The TSA has been using “behavioral detection” to find potential dangers at checkpoints in airports. Little is known about the “Screening Passengers by Observation Techniques” program except that it involves stopping people for exhibiting characteristics that may suggest the individual is nervous. For example, if a passenger is sweating or fidgeting.
However, critics have expressed concern that the actual determinations may often be the result of racial profiling. They have also argued that the program has not shown to be effective. Behavioral detection has not led to the apprehension of anyone who was shown to have dangerous motivations, they argue.
Even the Government Accountability Office questioned its effectiveness. In a 2014 report, the GAO noted a lack of evidence of results and suggested that Congress limit funding for it.
The ACLU, therefore, filed a Freedom of Information Act in October to find out the motivations for stops for “additional screening” or pat-downs, questioning and even calling local law enforcement to investigate. However, despite legal obligations, the TSA has refused to honor the FOIA more than five months after the request.

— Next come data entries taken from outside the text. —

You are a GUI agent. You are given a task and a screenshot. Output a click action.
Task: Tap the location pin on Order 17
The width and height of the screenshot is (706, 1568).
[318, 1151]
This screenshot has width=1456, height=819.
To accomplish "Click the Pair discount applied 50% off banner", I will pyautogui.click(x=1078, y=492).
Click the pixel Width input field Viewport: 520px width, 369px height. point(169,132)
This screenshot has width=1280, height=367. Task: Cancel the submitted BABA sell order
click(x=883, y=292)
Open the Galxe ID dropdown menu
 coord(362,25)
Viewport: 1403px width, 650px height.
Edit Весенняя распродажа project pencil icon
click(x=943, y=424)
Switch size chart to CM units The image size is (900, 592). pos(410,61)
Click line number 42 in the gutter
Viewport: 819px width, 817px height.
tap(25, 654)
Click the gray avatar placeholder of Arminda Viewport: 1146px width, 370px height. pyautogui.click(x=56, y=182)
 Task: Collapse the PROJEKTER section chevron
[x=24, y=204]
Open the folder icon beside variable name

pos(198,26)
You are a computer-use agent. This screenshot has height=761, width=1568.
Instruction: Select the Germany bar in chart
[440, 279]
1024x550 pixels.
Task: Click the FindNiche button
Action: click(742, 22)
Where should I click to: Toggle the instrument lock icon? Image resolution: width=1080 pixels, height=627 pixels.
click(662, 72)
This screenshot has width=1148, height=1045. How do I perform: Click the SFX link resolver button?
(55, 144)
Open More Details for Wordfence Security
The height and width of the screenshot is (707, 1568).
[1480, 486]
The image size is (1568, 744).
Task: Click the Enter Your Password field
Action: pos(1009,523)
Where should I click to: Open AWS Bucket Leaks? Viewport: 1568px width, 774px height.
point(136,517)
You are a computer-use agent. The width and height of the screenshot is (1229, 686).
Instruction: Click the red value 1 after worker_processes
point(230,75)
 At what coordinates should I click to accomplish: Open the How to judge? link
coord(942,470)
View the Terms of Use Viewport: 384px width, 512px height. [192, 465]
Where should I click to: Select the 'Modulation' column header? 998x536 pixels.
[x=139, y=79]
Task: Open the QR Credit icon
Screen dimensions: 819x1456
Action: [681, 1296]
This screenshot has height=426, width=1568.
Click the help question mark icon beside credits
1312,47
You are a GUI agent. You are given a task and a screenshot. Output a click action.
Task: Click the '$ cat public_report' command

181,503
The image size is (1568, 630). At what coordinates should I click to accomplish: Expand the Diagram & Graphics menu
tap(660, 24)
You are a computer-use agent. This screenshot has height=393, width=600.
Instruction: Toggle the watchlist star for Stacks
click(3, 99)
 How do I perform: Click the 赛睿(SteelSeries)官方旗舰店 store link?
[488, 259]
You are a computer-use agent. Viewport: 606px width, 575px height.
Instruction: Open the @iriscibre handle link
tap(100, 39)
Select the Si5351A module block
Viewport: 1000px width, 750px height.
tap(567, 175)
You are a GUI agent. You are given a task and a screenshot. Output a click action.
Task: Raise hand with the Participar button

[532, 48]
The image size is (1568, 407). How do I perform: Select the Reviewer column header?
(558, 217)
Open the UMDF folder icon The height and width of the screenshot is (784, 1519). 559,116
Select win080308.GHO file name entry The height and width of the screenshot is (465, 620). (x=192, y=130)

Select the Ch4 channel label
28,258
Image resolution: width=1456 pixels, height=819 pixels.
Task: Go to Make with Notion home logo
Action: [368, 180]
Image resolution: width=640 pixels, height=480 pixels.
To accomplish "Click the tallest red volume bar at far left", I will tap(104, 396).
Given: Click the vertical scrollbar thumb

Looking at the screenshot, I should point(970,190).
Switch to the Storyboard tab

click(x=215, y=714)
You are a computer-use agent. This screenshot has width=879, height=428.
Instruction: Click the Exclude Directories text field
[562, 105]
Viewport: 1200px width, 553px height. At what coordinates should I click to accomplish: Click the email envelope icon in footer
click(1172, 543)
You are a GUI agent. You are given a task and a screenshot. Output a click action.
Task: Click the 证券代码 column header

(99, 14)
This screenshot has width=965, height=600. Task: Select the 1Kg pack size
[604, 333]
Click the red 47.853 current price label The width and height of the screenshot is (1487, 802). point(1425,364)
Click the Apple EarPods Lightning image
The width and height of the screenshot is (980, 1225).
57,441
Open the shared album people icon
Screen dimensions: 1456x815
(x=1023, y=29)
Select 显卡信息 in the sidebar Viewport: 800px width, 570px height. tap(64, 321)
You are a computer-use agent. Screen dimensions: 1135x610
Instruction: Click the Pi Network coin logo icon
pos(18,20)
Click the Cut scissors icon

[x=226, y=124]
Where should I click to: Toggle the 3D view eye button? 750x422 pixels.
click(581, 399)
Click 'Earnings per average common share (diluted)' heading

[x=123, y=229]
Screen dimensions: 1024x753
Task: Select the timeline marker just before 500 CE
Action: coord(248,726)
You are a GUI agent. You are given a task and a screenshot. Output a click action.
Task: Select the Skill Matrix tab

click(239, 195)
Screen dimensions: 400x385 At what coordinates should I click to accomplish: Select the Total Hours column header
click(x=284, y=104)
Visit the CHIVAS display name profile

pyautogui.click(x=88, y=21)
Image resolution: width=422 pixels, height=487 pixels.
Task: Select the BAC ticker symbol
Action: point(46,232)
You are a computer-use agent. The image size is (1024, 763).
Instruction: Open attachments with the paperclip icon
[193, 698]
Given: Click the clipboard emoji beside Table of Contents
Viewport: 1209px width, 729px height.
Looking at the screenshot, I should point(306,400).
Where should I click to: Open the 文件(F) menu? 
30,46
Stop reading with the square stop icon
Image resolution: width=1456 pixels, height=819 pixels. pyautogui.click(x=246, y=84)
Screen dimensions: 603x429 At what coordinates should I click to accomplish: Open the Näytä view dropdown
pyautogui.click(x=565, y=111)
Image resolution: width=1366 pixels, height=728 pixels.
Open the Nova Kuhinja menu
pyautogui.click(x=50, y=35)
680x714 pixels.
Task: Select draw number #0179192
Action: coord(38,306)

Government agencies are under legal obligation to provide documents requested through a FOIA within 20 business days, though some exceptions — such as matters related to national security — apply. The actual timeline can often take as months or years, however, particularly when the processing includes redactions of sensitive information.
"Although the TSA has been using behavior detection techniques in some form since 2003, there is no known instance in which these techniques were responsible for apprehending someone who posed a security threat,” he lawsuit alleges. “However, the public knows little about the scope, effectiveness or purported scientific basis for these programs.”
John Pistole, a former TSA administrator, however, defended the practice.
Without it, he told Congress in 2013, “There would be fewer passengers going through expedited screening, there would be increased pat downs, there would be longer lines, and more frustration by the traveling public.”
Pistole also argued that the program did not use race or other illegal factors in making the determinations.
"Anybody who is found to be profiling will be investigated and dealt with appropriately," he said.